Ruth Davidson is the leader of the Scottish Conservative and Unionist Party.

There is a tried and trusted way to ask for people’s consent at an election. You put things in a manifesto and ask voters to back them.

However, the SNP last week unveiled a new method. Nicola Sturgeon published her manifesto at a New Labouresque extravaganza in Edinburgh. Missing was an upfront commitment to hold a second referendum on independence. Instead, the SNP is proposing the political equivalent of reserving a parking space. It wants to call referendum if and when Nicola Sturgeon thinks there’s been a “material change” in Scotland. In other words, if and when it thinks it can win one.

Ms Sturgeon’s reasons for doing this are pretty cynical. She knows a referendum is unpopular but she also wants to keep the independence bandwagon rolling. It is a squalid compromise. More importantly it absolutely isn’t a mandate for another referendum. As I made clear last week, I’ll be advising David Cameron against agreeing one should the SNP win another majority next week.

Unfortunately, that won’t take it off the table. And my concern after this election is that the SNP’s flirtation with a referendum just leaves Scotland mired in uncertainty. Only on Sunday, Ms Sturgeon was talking up the prospect of holding a snap referendum later this year should Scotland vote to remain part of the EU, if the rest of the UK votes to leave. And this is the concern for the next five years: that a re-elected SNP government continually raises the prospect of a return to the uncertainty and division of a second referendum whenever the opportunity arises. This summer, the reason will be the EU referendum; by autumn, no doubt it will be Trident renewal; this time next year, who knows?

This requires a firm response from opposition parties which support the Union. We face five years of attritional tactics from the SNP – both in Edinburgh and London – during which time they will seek to slowly tease the United Kingdom apart and grind down opposition. As tempting as it is, our response cannot simply be to ignore it cross our fingers and hope for the best. I believe we need a clear response.

That is why, at my own manifesto launch two weeks ago, I announced plans for a fresh, positive drive to promote the benefits of the Union to us all. This is not to repeat the arguments of the independence referendum campaign – indeed, I believe it is time to dump the so-called “Project Fear” tactics altogether. The case for the Union cannot rely on the flaws of the case for independence – easy though that argument is to make. It needs to win over heads and hearts and speak directly to people who voted Yes in 2014 that their ambitions and aspirations can be met as part of a United Kingdom. That is the task I want to lead in opposition over the next five years. I believe that the new Union we are forging is the best solution for all of us in the UK. It represents increasing autonomy for our nations and regions, backed up by the strength and security of one United Kingdom. We need to start making the case for it.

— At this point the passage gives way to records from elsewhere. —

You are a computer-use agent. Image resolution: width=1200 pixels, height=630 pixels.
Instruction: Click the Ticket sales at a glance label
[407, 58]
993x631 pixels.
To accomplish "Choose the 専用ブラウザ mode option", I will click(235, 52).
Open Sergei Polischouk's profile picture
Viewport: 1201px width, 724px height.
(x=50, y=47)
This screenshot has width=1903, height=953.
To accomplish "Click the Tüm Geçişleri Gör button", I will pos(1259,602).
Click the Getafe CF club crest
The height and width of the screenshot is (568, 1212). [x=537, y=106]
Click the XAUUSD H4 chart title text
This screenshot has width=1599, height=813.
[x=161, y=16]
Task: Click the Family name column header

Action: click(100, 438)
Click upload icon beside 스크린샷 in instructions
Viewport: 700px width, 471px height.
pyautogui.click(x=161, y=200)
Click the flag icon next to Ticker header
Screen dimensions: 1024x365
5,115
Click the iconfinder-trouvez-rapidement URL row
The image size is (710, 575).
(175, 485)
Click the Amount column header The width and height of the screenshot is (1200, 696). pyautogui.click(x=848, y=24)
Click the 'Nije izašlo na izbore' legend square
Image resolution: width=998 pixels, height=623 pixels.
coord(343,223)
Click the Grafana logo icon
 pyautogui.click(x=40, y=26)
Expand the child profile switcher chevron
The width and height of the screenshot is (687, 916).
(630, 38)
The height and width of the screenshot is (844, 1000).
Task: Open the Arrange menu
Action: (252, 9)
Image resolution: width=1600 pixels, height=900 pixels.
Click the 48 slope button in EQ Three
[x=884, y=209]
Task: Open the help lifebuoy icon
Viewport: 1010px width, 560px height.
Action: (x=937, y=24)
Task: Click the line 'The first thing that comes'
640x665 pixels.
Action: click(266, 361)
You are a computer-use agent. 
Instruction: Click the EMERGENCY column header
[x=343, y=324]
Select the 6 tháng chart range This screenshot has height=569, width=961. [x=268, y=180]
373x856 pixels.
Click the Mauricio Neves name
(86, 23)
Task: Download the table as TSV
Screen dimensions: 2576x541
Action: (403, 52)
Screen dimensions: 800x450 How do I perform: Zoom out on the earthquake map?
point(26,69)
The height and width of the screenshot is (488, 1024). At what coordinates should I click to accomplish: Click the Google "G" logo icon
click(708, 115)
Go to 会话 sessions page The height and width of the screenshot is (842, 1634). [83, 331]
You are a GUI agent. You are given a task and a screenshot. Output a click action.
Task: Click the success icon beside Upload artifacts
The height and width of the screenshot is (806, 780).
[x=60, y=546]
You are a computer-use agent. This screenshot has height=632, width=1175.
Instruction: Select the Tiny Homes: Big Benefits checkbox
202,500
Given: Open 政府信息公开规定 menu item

Clearly this is not a task that should be taken on by one political party – even one with the word “Unionist” in its title. But I believe, from the evidence of this election campaign, that the Scottish Conservatives currently offer the only clear plan to lead it. That is because, on this most vital of issues, the Labour party is in a state of complete confusion. The leader of Scottish Labour, Kezia Dugdale, insists she is for the Union and would vote No in a future referendum – and I have no reason to disbelieve her. Yet, pressed at the weekend, she refused to close down the fact that her candidates, MPs and MSPs are free to support separation should they so wish. There is a reason for this: at this election, Scottish Labour is chasing many people who voted Yes in the referendum in 2014 and who are now likely to back the SNP. Rather than stick to its principles, the leadership has softened its position on independence in the hope of winning people back. With nine days to go, it has left Scottish Labour in an increasingly awkward position: beating the Unionist drum to appeal to No voters, at the same time as candidates are able to speak freely in favour of independence, as some are doing.

The facts are these. The SNP is on course to win the election next week. And once back in, it will continue to try and tease apart the bonds that bind the UK together. Their case is as weak as ever but, armed with both plenty of time and the biggest megaphone in Scotland, it will continue to pose a grave threat to our unity as a nation. We need a positive, uplifting response to this – which demonstrates how our Union is working for us all. We need to set out how, if the Union didn’t exist, it would have been necessary to invent it. We need to understand why so many Scots decided they wanted to leave the UK and patiently seek to make the case that the Union can work for them.

That requires a firm resolve over the coming years to back the decision Scotland made in 2014 – and not an attempt to be all things to all people.